For cmd_* boolean gates derived from multiple inputs, route both branches
through the same injected seam and test the matrix cells that distinguish the
intended gate from plausible wrong gates.
For one-off sequenced or stateful command-test behavior, prefer a file-local
runner or wrapper over widening the shared MockRunner. Reserve shared runner
API changes for behavior that many tests need.

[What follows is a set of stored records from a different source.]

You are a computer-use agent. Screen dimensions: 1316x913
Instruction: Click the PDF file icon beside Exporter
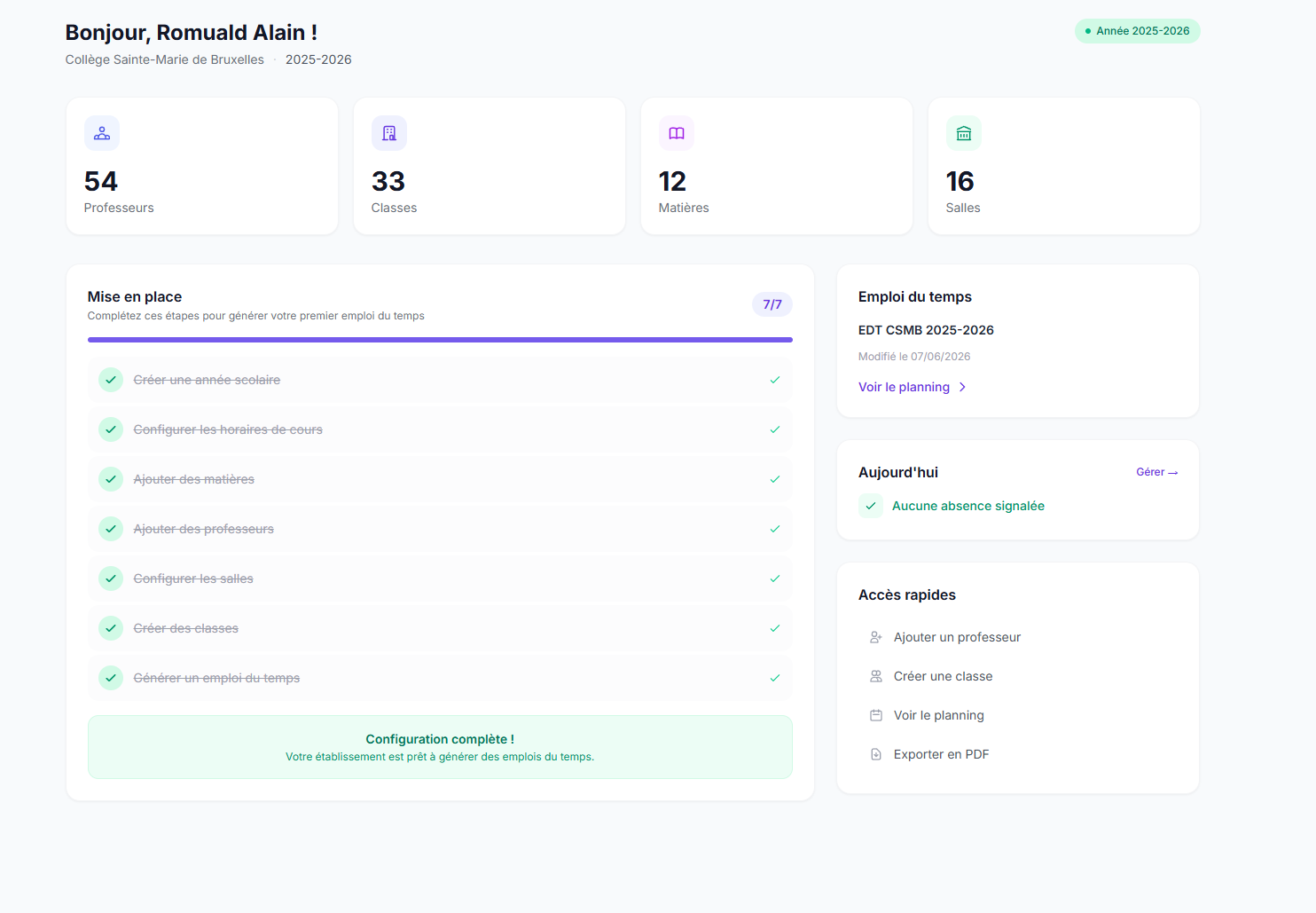click(x=876, y=754)
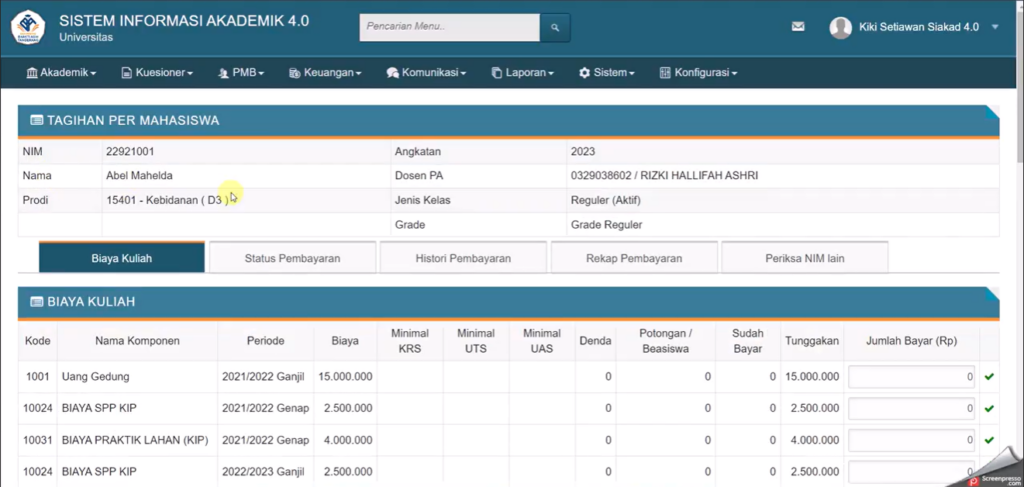Click Jumlah Bayar field for Uang Gedung

click(x=912, y=377)
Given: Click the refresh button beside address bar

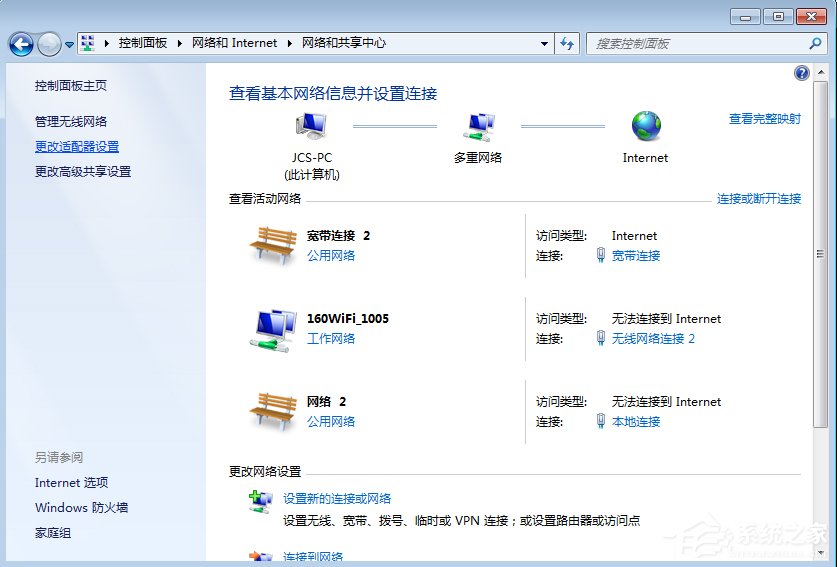Looking at the screenshot, I should [x=567, y=43].
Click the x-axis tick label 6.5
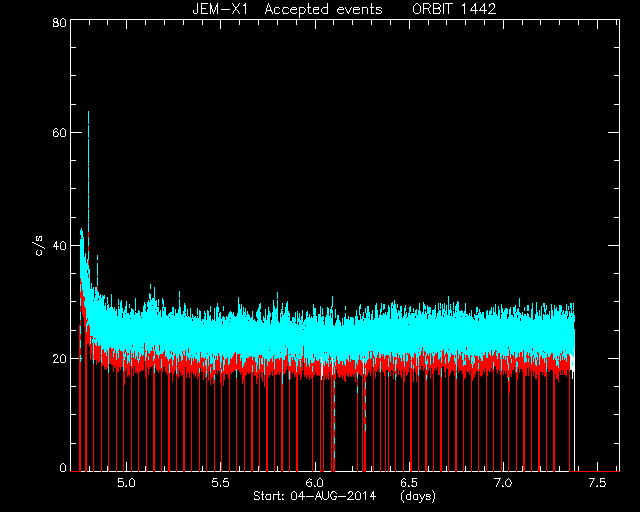 [409, 483]
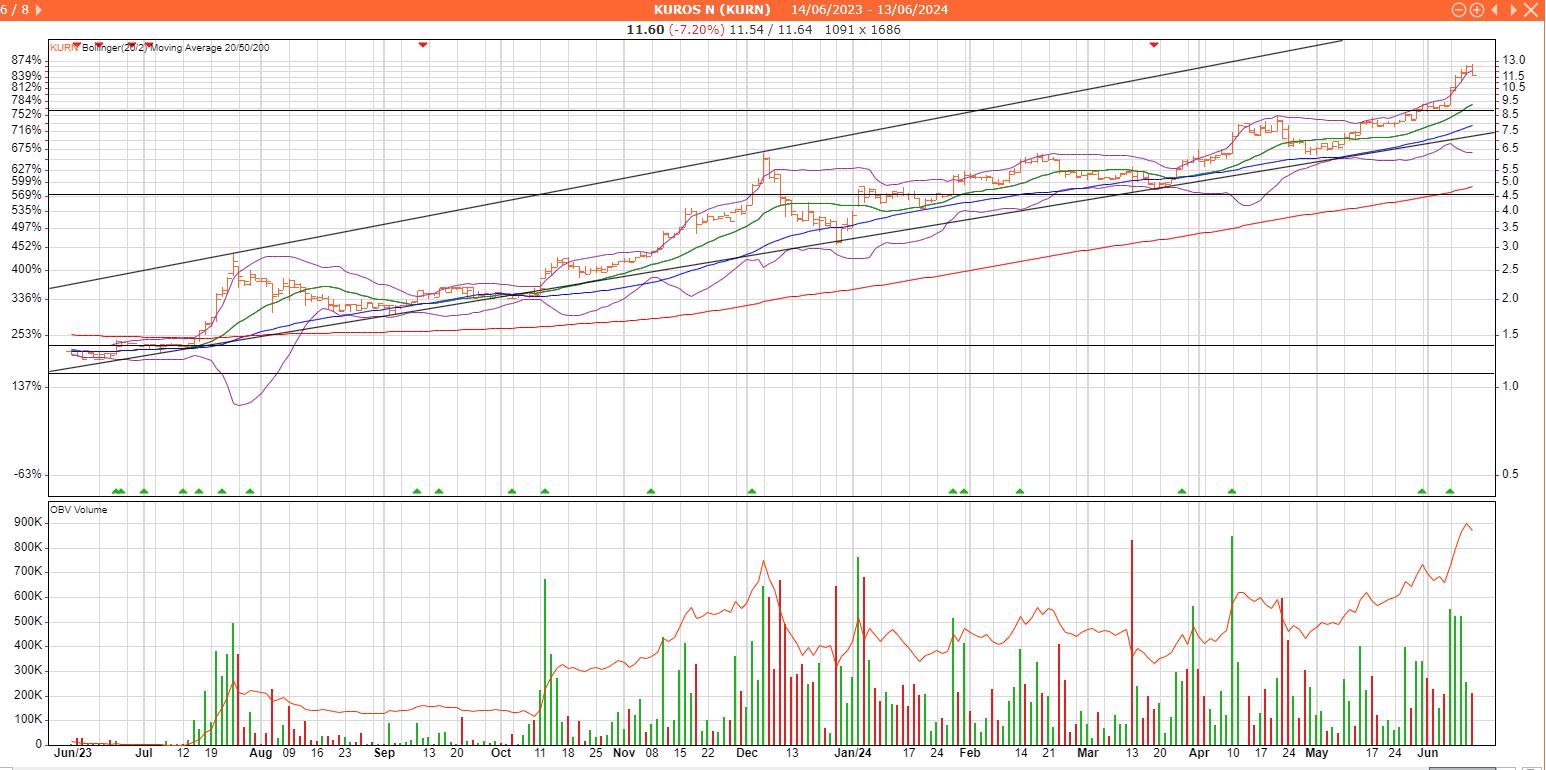Close the chart window with X

1532,10
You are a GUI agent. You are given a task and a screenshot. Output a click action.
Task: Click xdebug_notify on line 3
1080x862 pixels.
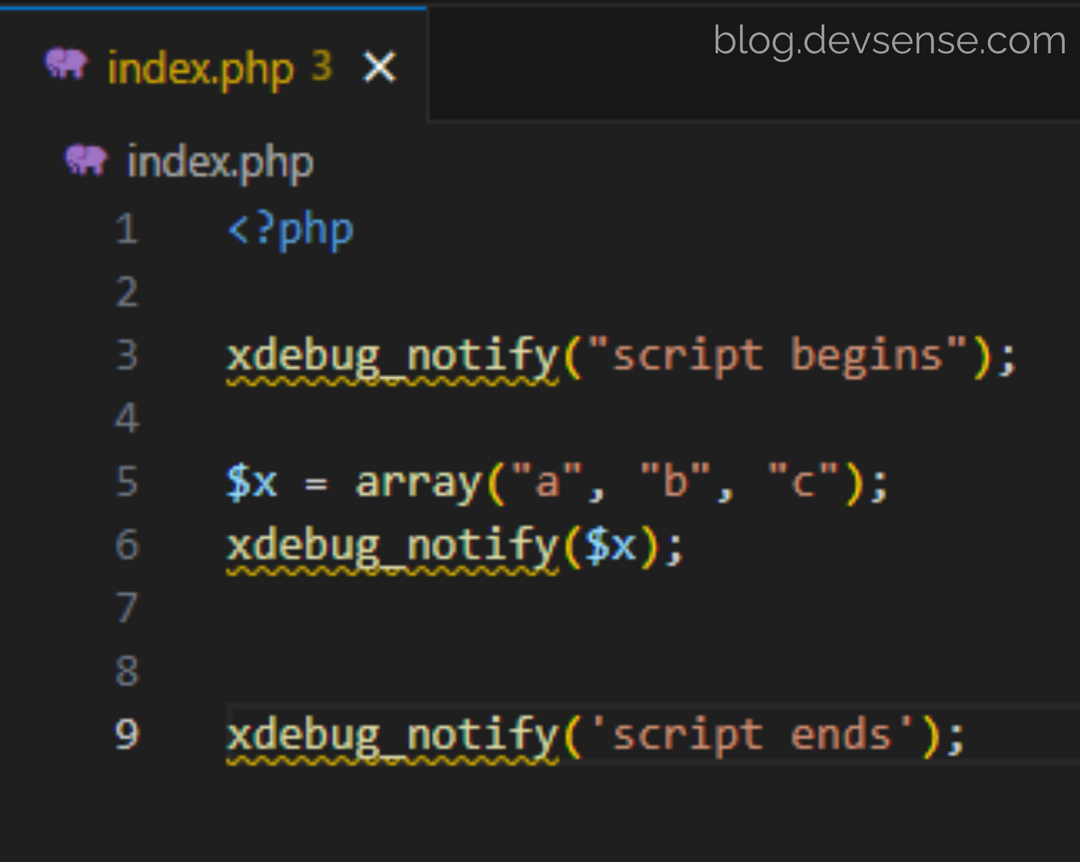tap(392, 356)
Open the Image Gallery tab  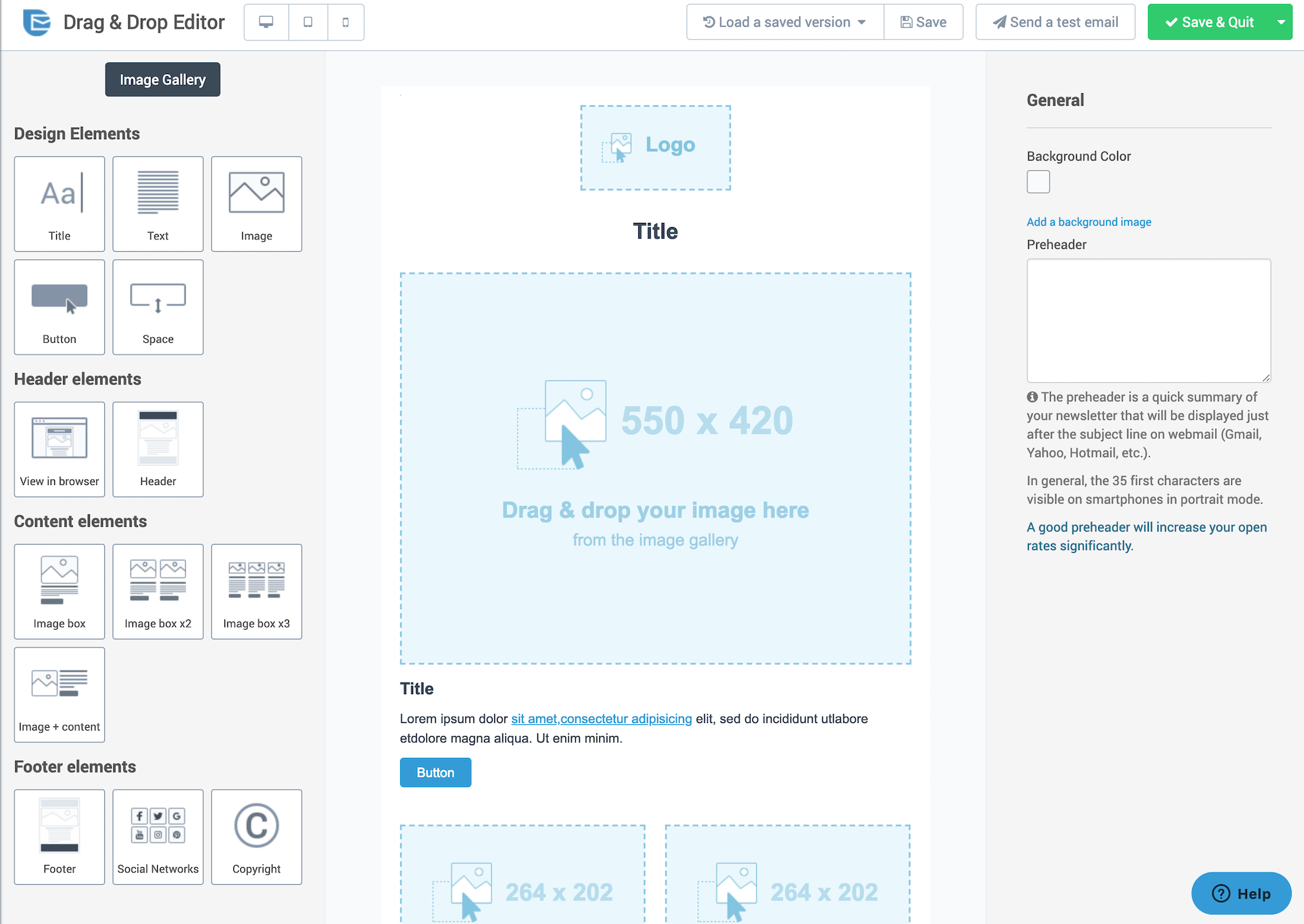pos(163,80)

When removing sleep wall-time from tests, inject a sleeper dependency. Do not
use #[cfg(test)] to zero a production timing constant whose value is part of
the behavior.
Eval-time test isolation: disable, don’t stub
When an eval-time test (lib.evalModules in isolation) breaks because of a new NixOS option dependency, disable the unrelated feature in the test config rather than expanding the fake module surface with stubs.
Stubbing options (e.g. adding options.users) makes the test less isolated and can mask future accidental dependencies on unrelated NixOS top-level options. Disabling the feature that introduced the dependency keeps the test focused.
When fixing eval-time test failures caused by new module dependencies, first check if the dependency comes from a feature the test doesn’t need. If so, set that feature’s config to its “off” value (e.g. poolAccessGroup = null) instead of adding option stubs.